Addressing the issues of the Fair Debt Collection Practices Act in bankruptcy does not only occur in bankruptcy cases. While the bankruptcy court may be the appropriate forum to raise these issues, we have also seen an increase in cases filed in federal district courts. The question that arises is whether the debtor (plaintiff) has standing to bring such an action.

In Trichell v. Midland Credit Management Inc., 964 F.3d 990 (11th Cir. 2020), the Eleventh Circuit found that the debtor had received a deceptive letter but had suffered no prejudice. Consequently, these “breaches of information” did not confer on the debtor Article III status. As debtors attempt to bring FCDPA actions for breach of the discharge injunction or for failing to properly itemize interest charges and costs in proof of claims, Circuit Eleventh calls into question the validity of these claims .

The Seventh Circuit also issued several similar decisions. See Bazile c. Green Bay Financial System, US application 2020. LEXIS 39433 (7e Cir. 2020), Spuhler c. State collection service, US application 2020. LEXIS 39434 (7e Cir. 2020), Brunett v. Convergent outsourcing, US application 2020. LEXIS 39270 (7e Cir. 2020), and Gunn v. Thrasher, Buschmann & Voelkel, US application 2020. LEXIS 39267 (7e Cir. 2020).
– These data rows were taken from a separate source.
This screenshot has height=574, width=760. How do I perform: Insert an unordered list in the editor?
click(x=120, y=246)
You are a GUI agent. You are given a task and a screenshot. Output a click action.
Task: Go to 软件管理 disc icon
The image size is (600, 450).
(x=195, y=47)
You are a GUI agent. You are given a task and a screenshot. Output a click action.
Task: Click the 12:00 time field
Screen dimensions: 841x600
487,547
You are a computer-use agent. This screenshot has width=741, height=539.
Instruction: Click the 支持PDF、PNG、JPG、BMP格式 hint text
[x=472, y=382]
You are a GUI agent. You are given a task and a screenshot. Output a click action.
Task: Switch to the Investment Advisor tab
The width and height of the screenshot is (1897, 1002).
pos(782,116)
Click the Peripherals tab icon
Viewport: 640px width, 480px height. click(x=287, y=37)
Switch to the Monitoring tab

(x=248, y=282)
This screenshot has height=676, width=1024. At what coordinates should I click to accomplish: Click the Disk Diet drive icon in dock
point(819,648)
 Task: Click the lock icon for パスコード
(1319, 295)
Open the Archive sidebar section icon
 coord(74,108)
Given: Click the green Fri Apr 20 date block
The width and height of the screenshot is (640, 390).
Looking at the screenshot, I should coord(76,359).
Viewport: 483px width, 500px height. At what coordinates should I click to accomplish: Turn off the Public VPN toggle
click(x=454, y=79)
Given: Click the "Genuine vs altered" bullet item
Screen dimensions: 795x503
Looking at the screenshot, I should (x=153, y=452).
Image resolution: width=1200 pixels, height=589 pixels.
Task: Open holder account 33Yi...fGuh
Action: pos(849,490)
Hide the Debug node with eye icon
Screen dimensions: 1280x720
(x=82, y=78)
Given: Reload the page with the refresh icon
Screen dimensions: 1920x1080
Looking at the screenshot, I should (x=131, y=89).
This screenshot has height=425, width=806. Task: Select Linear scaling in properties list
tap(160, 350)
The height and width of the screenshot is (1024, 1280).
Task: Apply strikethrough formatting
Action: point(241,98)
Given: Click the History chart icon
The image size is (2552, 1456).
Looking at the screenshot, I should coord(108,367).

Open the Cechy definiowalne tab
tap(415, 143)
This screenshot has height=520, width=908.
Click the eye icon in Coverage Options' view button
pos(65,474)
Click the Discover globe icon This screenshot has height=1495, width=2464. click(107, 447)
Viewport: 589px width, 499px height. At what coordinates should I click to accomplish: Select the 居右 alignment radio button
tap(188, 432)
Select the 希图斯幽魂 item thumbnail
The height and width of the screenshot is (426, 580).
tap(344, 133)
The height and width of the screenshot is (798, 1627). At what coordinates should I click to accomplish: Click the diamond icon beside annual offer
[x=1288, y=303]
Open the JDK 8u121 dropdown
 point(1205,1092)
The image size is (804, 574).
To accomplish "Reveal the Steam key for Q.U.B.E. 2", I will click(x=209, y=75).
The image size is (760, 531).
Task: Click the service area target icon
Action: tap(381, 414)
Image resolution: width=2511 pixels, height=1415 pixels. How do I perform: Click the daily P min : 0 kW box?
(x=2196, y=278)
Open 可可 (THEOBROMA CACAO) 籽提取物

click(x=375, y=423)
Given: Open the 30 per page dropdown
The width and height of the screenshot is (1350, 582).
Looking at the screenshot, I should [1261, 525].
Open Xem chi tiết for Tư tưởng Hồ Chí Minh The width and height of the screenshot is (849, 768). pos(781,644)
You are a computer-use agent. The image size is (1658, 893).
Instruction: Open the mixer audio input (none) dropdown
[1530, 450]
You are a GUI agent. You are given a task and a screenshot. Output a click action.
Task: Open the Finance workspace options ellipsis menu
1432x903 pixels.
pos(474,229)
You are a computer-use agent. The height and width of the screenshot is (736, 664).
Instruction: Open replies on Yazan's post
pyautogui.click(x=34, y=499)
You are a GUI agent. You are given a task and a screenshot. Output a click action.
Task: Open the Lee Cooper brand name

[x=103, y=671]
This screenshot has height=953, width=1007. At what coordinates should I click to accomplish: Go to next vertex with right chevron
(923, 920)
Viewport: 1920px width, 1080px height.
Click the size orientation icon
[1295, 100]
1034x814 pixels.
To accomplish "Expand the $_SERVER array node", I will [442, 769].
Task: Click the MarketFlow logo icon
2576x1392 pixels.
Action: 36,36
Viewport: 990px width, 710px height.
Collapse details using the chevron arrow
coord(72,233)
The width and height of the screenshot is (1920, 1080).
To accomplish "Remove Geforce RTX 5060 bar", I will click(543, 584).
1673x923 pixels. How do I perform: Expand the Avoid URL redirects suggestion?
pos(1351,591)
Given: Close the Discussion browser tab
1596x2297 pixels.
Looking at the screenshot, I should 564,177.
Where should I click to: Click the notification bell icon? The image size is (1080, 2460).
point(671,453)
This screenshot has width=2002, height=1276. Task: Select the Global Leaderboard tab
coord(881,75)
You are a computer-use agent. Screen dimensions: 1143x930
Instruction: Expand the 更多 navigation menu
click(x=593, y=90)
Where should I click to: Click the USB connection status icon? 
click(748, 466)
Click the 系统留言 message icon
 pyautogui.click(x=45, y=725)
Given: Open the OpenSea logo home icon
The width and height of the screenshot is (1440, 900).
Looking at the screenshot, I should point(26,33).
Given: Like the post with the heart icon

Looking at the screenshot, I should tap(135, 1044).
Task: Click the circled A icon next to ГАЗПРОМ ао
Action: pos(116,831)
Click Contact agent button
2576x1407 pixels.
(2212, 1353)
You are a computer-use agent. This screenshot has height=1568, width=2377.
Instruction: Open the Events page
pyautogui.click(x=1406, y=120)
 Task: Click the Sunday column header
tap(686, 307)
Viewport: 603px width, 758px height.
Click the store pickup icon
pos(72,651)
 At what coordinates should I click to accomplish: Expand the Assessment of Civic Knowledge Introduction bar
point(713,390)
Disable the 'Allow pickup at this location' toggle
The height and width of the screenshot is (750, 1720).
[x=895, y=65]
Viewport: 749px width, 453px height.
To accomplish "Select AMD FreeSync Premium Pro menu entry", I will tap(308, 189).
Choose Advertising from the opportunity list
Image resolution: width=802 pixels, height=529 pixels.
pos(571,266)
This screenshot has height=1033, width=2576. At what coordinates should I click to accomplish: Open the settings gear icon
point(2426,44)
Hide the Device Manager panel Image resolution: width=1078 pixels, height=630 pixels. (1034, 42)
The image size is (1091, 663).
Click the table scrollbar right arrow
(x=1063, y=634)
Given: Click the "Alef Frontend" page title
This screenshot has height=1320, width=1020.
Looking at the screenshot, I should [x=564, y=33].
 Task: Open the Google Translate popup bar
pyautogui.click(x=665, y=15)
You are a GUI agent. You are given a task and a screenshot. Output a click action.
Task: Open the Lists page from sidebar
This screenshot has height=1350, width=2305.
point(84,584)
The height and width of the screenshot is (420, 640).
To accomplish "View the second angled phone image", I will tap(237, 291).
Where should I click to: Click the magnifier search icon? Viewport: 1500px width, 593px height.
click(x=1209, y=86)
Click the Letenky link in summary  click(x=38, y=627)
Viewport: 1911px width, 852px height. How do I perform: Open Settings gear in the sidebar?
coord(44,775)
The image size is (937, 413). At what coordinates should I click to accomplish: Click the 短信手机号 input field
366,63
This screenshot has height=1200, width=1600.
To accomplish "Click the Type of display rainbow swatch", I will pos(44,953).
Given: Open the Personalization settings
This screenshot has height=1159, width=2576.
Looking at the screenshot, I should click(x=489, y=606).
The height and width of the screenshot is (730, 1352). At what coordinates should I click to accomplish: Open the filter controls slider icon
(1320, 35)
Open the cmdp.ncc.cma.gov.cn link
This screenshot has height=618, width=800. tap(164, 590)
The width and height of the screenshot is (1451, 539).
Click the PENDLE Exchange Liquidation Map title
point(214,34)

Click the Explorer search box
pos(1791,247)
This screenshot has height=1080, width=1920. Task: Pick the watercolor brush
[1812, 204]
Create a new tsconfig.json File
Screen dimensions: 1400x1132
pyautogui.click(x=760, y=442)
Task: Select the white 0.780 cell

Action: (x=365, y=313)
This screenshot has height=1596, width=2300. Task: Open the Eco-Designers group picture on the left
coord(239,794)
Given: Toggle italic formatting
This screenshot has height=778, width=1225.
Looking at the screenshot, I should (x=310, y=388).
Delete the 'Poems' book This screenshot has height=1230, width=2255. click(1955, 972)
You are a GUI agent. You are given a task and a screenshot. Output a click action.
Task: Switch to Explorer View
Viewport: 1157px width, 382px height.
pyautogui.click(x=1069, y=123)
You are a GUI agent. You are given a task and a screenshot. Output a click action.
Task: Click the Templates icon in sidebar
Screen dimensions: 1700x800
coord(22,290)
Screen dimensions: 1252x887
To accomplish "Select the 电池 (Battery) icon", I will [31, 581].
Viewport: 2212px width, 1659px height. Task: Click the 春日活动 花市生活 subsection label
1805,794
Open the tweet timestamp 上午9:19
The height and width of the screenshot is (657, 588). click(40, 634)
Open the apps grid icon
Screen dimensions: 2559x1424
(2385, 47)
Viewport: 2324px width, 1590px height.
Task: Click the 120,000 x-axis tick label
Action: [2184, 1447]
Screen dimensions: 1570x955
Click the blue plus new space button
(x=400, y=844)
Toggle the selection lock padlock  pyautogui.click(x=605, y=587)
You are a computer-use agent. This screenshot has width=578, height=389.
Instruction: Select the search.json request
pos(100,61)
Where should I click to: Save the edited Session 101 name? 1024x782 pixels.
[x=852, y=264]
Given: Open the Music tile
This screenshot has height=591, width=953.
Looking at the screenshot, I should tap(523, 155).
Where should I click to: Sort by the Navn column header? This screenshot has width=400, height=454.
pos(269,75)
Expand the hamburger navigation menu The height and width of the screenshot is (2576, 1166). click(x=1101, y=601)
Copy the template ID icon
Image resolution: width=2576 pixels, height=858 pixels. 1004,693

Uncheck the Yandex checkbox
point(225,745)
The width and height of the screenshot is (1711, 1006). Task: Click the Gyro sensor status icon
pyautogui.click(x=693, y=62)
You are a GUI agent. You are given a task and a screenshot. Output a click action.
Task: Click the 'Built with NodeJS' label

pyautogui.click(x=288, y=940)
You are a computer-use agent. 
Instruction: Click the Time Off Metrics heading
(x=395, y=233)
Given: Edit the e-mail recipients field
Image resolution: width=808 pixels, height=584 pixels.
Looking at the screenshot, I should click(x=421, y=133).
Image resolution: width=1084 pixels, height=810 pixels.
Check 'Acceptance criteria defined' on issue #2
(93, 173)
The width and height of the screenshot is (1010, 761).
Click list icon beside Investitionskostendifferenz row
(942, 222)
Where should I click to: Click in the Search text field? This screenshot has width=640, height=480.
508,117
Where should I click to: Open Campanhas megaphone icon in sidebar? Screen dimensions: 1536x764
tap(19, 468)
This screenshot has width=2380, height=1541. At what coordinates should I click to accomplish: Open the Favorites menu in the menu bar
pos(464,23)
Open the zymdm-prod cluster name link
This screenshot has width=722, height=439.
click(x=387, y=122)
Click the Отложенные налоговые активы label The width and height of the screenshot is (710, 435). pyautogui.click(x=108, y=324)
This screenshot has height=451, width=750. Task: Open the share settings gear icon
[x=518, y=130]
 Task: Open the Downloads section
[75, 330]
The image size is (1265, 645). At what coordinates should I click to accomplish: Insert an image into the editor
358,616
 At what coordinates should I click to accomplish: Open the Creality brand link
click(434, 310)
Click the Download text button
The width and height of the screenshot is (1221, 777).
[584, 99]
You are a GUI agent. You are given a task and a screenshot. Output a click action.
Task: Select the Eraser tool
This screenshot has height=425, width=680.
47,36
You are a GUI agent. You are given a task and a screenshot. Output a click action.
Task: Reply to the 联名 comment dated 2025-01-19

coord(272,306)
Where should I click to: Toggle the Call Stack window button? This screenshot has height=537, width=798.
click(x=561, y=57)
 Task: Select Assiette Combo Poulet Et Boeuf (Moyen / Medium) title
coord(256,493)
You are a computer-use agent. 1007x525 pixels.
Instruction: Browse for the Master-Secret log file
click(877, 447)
New bill proposes to amend the bankruptcy code

As 2020 draws to a close, we have seen a new bill to amend the Bankruptcy Code. Senator Elizabeth Warren (D-Mass.) And Representative Jerrold Nadler (DN.Y.) introduced the Consumer Bankruptcy Reform Act of 2020. The proposed legislation would eliminate Chapter 7 and 13 bankruptcy filings and replace them with a new one. chapter. 10. This would allow a consumer debtor to have three types of plans, provide very little or no repayment for unsecured creditors, and allow debtors to create their own assessments for the purpose of removing all liens, including including all residential mortgages. And that would help pay off student loans and other currently non-dischargeable obligations.

The bill also provides for FDCPA actions in bankruptcy cases and gives power to the CFPB in bankruptcy cases. The survival of this bill may well be decided by the eventual composition of the Senate. It may also give creditors the opportunity to request the modification of certain rules relating to the proof of debt deposits.

What will the new year bring?

The year 2020 has been a year that many would like to forget. What 2021 will bring will be a waiting scenario. Once foreclosures and evictions get started again, are we likely to see an increase in consumer claims? Can small businesses survive or will there be more closures? Will the CARES law be extended beyond its March 2021 expiration date?

Regarding FDCPA actions and bankruptcy, will circuit courts provide further guidance? At the Supreme Court, will our highest court continue to accept and hear bankruptcy cases? And in Congress, is bankruptcy reform on the horizon?